The Scottish Labour leader has come out against what he labelled the “heinous” two-child benefits cap, declaring he will lobby Sir Keir Starmer to scrap it.
The two-child limit prevents parents from claiming child tax credit or universal credit for any third or subsequent child born after April 2017.
The Labour leader said on Sunday that he was “not changing that policy”, when asked if he would scrap it if Labour wins the next election.
Speaking to the Daily Record newspaper yesterday, Mr Sarwar said: “Scottish Labour policy has not changed. We continue to oppose the two-child limit. We continue to believe that it exacerbates poverty, and we continue to believe that it needs to change”.
He said the party does “recognise” that any new Labour government would “inherit economic carnage”, but he added: “We will continue to press any incoming UK Labour government to move as fast as they can within our fiscal rules to remove this heinous policy.”
“I completely accept that we have to create economic stability. I completely accept that we have to get growth back in our economy. But that growth then has to be used to alleviate poverty and to create opportunity. And one way we can do that is removing the two-child limit and reforming universal credit”, he said.

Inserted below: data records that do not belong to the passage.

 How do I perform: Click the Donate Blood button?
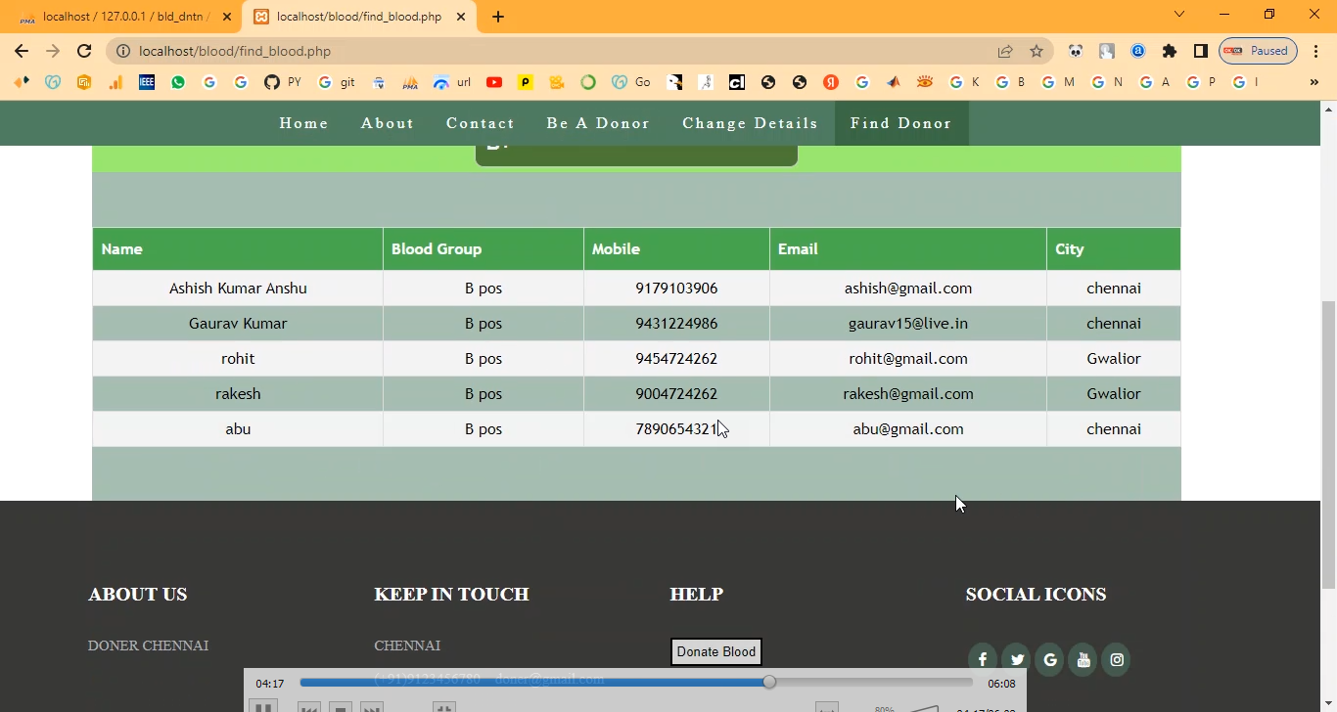pyautogui.click(x=716, y=651)
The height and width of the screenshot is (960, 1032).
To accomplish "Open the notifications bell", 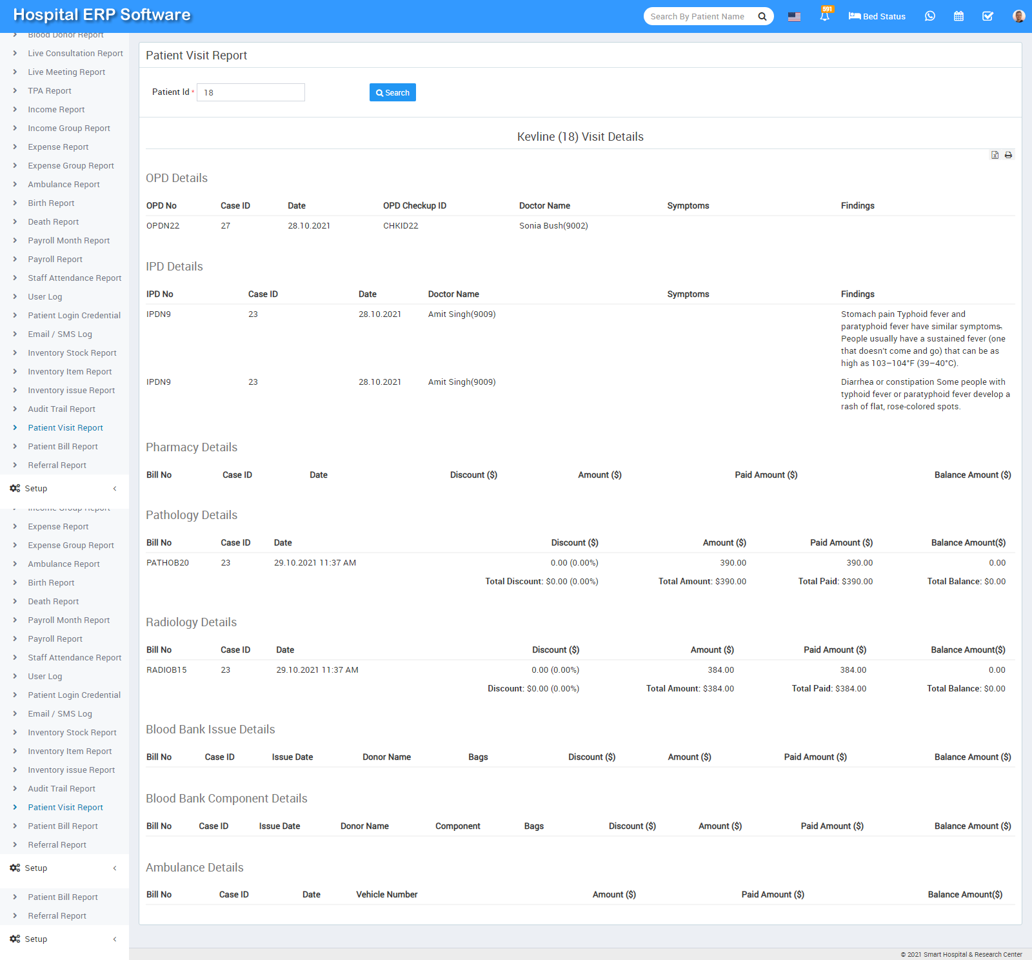I will click(x=824, y=16).
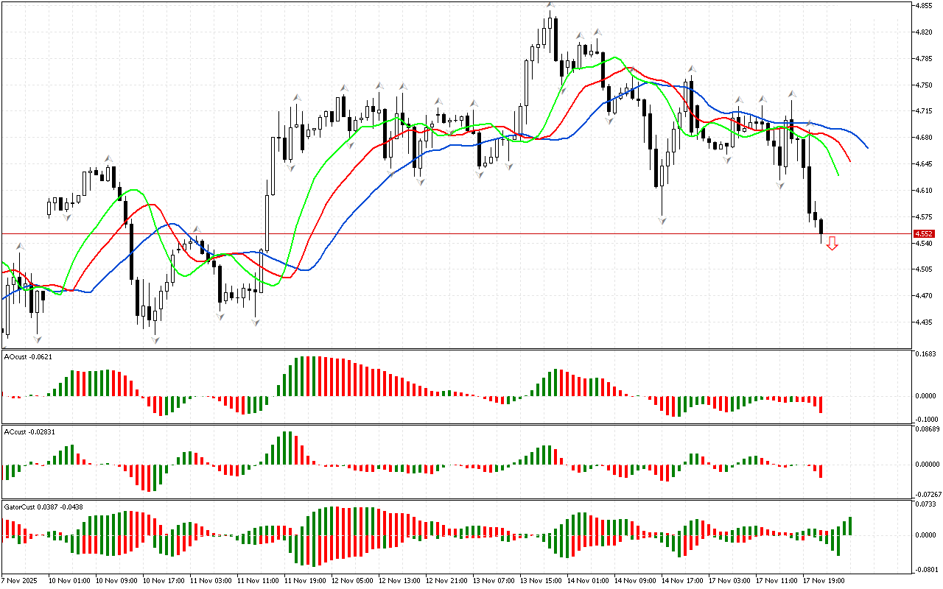Click fractal arrow below 10 Nov 17:00 low
The height and width of the screenshot is (589, 943).
click(155, 339)
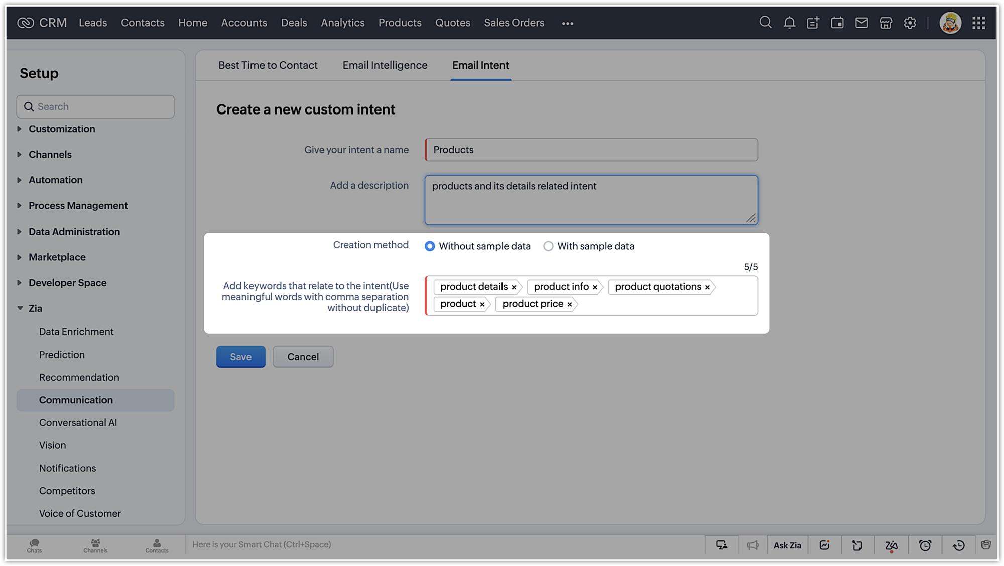The width and height of the screenshot is (1004, 566).
Task: Open the Deals module menu
Action: tap(294, 23)
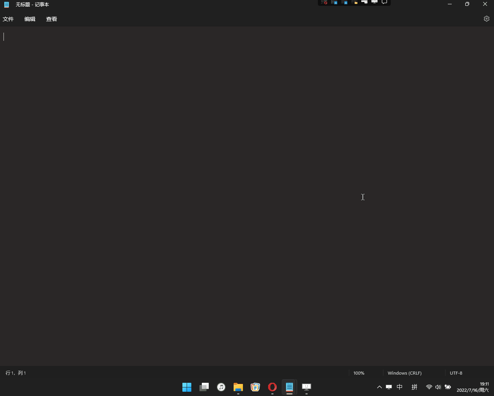The image size is (494, 396).
Task: Click the speaker volume tray icon
Action: pos(438,387)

Meanwhile, Stephen Flynn, the SNP’s Westminster leader, has also sharply criticised the two-child benefits cap, labelling it “utterly shameful policy”.

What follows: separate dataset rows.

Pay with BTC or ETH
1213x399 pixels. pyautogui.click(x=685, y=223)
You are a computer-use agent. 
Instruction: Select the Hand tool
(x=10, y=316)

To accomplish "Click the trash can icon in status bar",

He told Sky News the policy “seeks to limit the resource which low-income families can receive from government depending on how many kids they’ve got”, and that is attached to a clause saying that a woman who had been raped has to prove it in order to get benefits.
“What kind of society are we living in where that’s the case?”, he added.
Mr Flynn said he finds it “deeply regrettable that the Labour Party are in full agreement with the Conservatives on this”.
He blasted Labour leader Sir Keir Starmer, saying he has “outlined that he doesn’t believe in change when it comes to austerity measures, and that’s deeply, deeply concerning”.
“Going into a general election campaign when the public is looking for real change, this isn’t going to cut it”, he said.
In 2020, deputy Labour leader Angela Rayner tweeted that the “obscene and inhumane two child cap must go”, linking to research which said it was a key factor contributing to women’s decisions to have abortions
Labour MP Meg Hillier also told the BBC’s Westminster Hour programme yesterday: “Well, I was never comfortable about having the child benefit cap come in … personally, I’d be lobbying for a lifting of that”.
Labour chair of the work and pensions committee, Stephen Timms told the i newspaper that “it only really makes sense if you think that families should not have more than two children … as time goes on, the case for the two-child limit will be increasingly hard to make”.
The decision to keep the policy also comes as a major academic study into the effects of the two-child cap concluded the policy it has had a “poverty-producing” impact over the past six years.
The research, published on Monday morning by academics from the Universities of York, Oxford and LSE concluded the two-child limit had no positive incentive effect on employment, nor produced a reduction in fertility among poorer families.
Yesterday, shadow home secretary Yvette Cooper insisted that the two-child benefit cap would be kept to ensure fiscal restraint.
She told Sky News: “We’ve just been really clear. We can only fund it… We’ve got to be clear about what we can fund and that’s why Keir Starmer’s set out the position. Because we’ve got to make sure that any policy that we propose, anything that we might want to change, anything we might not like that the Tories have done, we’ve still got to say how we’d fund it”.